A year and a half into her transition, she’s still finding her way.
Yes, she’s on too many boards and committees – something she says she’ll “have to sort out.”
And no, she isn’t spending time at her desk. “I really need to spend an hour or two every morning doing the computer stuff, doing the reading, doing the paperwork I avoided for the last 50 years. And perhaps I will.”
And yes, there are things about her job she misses.
“I miss the work. I miss the responsibility -- occasionally.
“I miss my friends, but I still have lunch with them -- occasionally.

“It’s a good thing that we get two years in which to figure this out because I’ve now used up a year and a half of my transition time. I have to say it’s been one of the happiest times in my life so far...We’re getting ready to go to France. We’re going to study French.
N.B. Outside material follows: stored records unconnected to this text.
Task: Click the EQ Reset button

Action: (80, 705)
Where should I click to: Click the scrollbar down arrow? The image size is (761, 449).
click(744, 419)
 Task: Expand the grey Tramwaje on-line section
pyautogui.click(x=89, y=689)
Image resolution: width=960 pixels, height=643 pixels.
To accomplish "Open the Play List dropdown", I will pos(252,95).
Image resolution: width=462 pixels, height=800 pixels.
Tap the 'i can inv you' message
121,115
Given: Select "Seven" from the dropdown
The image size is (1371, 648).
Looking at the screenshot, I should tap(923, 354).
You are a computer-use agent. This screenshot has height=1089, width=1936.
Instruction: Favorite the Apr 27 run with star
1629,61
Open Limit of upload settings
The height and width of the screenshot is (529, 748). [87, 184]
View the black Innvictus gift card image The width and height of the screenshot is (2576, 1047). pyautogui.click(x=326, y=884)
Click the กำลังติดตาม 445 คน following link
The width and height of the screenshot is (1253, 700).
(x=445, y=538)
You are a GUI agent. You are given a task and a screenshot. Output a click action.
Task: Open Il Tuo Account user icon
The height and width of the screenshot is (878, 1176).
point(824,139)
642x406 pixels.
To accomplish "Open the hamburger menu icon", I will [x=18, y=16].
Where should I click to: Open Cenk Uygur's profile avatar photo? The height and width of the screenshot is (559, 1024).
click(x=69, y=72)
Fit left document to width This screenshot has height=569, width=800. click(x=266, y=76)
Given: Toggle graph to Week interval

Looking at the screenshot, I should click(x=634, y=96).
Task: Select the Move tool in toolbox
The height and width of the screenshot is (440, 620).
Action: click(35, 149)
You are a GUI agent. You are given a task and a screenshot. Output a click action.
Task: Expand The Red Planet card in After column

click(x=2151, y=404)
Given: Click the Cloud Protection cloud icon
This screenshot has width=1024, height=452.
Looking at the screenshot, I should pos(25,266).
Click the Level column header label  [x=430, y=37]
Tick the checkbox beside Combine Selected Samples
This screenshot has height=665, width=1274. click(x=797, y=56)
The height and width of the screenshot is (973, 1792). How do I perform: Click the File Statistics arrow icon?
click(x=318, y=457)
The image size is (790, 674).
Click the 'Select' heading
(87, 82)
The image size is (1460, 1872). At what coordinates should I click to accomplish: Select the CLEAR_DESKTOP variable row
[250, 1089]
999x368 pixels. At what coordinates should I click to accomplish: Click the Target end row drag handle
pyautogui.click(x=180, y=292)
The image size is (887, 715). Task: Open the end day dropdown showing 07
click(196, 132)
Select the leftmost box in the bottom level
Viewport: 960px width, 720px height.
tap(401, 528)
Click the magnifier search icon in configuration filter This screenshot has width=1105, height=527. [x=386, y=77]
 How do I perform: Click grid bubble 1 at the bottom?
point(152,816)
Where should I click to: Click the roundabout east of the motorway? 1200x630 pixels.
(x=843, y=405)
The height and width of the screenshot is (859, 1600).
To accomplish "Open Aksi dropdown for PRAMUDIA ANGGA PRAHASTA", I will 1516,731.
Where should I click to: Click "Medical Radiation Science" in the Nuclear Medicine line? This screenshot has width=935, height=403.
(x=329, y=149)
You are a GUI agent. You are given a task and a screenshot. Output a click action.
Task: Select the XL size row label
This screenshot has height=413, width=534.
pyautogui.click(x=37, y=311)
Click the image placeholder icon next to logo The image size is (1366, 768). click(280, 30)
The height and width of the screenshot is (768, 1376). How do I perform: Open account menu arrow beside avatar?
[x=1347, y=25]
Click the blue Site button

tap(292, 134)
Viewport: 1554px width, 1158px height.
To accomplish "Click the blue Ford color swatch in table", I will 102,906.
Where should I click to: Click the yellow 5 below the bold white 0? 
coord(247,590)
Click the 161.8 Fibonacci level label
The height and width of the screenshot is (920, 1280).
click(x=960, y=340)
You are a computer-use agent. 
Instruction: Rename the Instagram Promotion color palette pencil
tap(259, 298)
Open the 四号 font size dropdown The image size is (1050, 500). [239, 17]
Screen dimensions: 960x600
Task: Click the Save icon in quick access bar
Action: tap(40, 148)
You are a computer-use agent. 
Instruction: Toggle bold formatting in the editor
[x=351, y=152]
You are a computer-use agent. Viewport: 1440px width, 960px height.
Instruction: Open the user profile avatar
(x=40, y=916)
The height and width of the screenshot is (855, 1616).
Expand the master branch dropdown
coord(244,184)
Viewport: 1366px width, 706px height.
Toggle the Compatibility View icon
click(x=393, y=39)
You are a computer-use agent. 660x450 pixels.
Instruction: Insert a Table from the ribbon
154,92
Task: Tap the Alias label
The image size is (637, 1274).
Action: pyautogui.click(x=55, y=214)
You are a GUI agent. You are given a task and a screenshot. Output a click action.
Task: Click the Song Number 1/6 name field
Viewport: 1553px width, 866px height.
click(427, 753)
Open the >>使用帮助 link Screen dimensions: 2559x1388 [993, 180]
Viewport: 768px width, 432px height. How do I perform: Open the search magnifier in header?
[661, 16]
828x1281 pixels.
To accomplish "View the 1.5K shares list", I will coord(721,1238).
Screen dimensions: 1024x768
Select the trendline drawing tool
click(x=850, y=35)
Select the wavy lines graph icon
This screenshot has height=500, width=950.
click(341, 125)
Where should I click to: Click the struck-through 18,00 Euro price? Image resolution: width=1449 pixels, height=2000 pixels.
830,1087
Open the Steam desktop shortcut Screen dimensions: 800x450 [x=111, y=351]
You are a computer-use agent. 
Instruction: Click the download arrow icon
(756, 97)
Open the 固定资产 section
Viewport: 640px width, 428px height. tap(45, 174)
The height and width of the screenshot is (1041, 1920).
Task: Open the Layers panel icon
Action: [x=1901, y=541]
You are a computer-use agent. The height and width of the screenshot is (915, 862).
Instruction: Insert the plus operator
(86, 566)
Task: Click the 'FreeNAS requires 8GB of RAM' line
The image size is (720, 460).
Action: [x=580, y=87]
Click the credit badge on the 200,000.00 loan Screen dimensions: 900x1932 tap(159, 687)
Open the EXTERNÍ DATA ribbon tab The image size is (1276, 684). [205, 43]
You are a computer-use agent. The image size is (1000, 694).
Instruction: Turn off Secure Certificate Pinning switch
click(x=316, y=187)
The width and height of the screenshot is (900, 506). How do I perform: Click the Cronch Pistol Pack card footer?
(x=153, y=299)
And when I come back I’ll find that project and save some small part of the world.”
Flora closed her remarks by reading from the poem “Ulysses” by Alfred Tennyson:

Come, my friends, ‘Tis not too late to seek a newer world. 
Push off…To sail beyond the sunset... 
Though much is taken, much abides; and tho’
We are not now that strength which in old days
Moved earth and heaven that which we are, we are;
One equal temper of heroic hearts,
Made weak by time and fate, but strong in will
To strive, to seek, to find, and not to yield.